Copy exactly the last part of the listing below, beginning at the line that contains "Viewport: 955px width, 524px height." and including the final line.

RECORDS PROVIDED:

------------------------------------------------

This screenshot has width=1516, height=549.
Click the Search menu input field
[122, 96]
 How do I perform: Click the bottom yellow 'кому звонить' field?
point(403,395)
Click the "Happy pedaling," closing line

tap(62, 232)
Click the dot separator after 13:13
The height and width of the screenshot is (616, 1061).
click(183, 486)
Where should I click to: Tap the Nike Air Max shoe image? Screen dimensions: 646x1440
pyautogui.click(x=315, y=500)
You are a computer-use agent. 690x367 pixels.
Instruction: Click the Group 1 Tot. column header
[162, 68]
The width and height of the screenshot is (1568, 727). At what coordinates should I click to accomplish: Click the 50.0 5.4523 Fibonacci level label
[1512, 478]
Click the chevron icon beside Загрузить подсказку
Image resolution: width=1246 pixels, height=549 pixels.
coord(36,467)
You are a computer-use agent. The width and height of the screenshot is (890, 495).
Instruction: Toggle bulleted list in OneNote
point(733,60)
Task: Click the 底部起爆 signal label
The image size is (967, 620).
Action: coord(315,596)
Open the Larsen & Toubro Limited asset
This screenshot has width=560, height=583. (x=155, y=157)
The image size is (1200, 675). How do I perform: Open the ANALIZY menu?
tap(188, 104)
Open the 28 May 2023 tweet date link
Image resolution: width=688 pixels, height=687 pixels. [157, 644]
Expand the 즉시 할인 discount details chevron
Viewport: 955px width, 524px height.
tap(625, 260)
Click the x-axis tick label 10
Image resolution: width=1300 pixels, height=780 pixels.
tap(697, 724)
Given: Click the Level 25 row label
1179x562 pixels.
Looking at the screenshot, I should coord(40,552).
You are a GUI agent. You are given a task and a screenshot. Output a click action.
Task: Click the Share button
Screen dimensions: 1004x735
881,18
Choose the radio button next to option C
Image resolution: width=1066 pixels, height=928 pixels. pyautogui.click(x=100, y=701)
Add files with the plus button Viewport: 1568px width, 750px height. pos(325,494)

------------------------------------------------

ANSWER FOR THE TASK:
Viewport: 955px width, 524px height.
tap(625, 260)
Click the x-axis tick label 10
Image resolution: width=1300 pixels, height=780 pixels.
tap(697, 724)
Given: Click the Level 25 row label
1179x562 pixels.
Looking at the screenshot, I should coord(40,552).
You are a GUI agent. You are given a task and a screenshot. Output a click action.
Task: Click the Share button
Screen dimensions: 1004x735
881,18
Choose the radio button next to option C
Image resolution: width=1066 pixels, height=928 pixels. pyautogui.click(x=100, y=701)
Add files with the plus button Viewport: 1568px width, 750px height. pos(325,494)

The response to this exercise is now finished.